Buffalo Bill’s attic

Buffalo Bill Museum
The Le Claire, Iowa, museum show.

Compared to the wide open spaces and manicured paths of Scout Ranch, the Buffalo Bill Museum in LeClaire, Iowa, takes a decidedly more chaotic and claustrophobic turn. Some clue can be found on its simple web site: “and other famous people” should be amended to read “other people and things.” Most of the objects and people commemorated here have nothing to do with the name attached to the museum; it’s as if an entire town cleaned its attic and sent it to this nondescript brick building for safekeeping.

Entering the front door, there was a small television with a built-in VCR, large model of a riverboat (cowboys and Indians rolling on the river?). A small girl came rushing up to greet us, and we paid the small fee. I didn’t see Buffalo Bill anywhere at first. The fundraising thermometer was targeted at “saving the Lone Star,” a boat moored adjacent to the building. I couldn’t understand the connection. I became increasingly confused as I looked at the exhibits. James Ryan’s desk. A flight recorder, next to an article about automobile bumpers designed by Ryan. A very curious Experimental Mechanical-Electrical Device. It seemed as if anything that might be labeled could be an exhibit, regardless of thematic connection. Horsehair coats. Helmets from WWI. Stuffed geese and fireman’s trousers. Feathered fashions from the early twentieth century. Stuffed owls, fire engines, outboard motors, and sleds.

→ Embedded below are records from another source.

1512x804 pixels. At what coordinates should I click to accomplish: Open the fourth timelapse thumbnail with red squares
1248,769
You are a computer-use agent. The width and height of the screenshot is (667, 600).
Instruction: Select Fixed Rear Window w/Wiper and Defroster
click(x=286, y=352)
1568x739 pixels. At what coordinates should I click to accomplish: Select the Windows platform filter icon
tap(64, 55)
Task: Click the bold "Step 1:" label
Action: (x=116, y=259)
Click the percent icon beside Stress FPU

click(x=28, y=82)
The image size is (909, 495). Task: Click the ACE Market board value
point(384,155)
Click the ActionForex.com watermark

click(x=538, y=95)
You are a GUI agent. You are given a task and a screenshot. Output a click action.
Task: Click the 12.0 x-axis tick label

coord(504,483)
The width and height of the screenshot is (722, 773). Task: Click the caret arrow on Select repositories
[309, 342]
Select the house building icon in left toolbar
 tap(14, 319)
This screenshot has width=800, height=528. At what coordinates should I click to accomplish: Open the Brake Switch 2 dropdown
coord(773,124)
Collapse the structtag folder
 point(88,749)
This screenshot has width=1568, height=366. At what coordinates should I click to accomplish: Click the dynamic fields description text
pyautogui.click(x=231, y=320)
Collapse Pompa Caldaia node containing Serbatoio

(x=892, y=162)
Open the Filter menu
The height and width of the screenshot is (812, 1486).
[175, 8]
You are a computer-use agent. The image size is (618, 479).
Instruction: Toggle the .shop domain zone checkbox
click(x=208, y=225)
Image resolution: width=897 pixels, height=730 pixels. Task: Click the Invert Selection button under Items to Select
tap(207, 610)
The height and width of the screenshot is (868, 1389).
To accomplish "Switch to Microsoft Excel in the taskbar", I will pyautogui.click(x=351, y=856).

But there were some interesting Buffalo Bill items too. Several glass cases held shrines. A poster rack displayed drawings from a local Boy Scout Troup in the early twentieth century that had drawn Bill with a rather angular face. A contemporary Jr. High class had a nice three-panel display. What was significant was not the presence of any “authentic” Buffalo Bill artifacts, but rather evidence of the impact the legend continued to have on the community. However, the Mississippi River looms larger in most of the displays; the project that seems to obsess the museum has nothing to do with buffalo or prairies at all.

The Lone Star is a creaky thing that hardly felt safe to step on. The parts, like the artifacts inside the museum, all wore careful labels. The paths were freshly constructed to avoid the rotted wood, and the engine parts were brightly painted. But the cobwebs were dense, and it was hard to move around the narrow doorways. There were no guides, no designated paths, and little or no structure to the inside of the museum. Onboard the boat, safety dictated otherwise.

In a weird way, you could say that the Buffalo Bill Museum presents a distinctively “vernacular” experience—complete with illustrated bibles from local families, high school yearbooks, and ephemera mostly of interest to the town residents. Scout Ranch, on the other hand, is what might be termed (though I hesitate to appropriate the term) a set of contemporary “image vernaculars.” Each red velvet rope, glass case, and neat museum tag is read as paratext for a “museum” experience. The little laser printed cards with Buffalo Bill’s picture on them the Iowa museum fit that “vernacular” only loosely, as if someone were attempting to learn “museum language” solely by attending and imitating other exhibit spaces. The glass cases were largely donated from shops and schools, not crafted specifically for the museum setting. It was a valiant and impressive attempt at professionalism without any real sense of what “curating” is supposed to accomplish.

The contrast between these places is deeply fascinating to me. At Scout Ranch in Nebraska, interiors were carefully choreographed while you were free to roam in the outdoors away from designated paths. At the Buffalo Bill Museum in Iowa, you could wander and touch virtually anything indoors while outside paths were constructed for the tourist’s safety.

I enjoyed both places, but for entirely different reasons. This pattern dominated, and significantly repeated, as we crossed into “gateway towns” from the “near west.”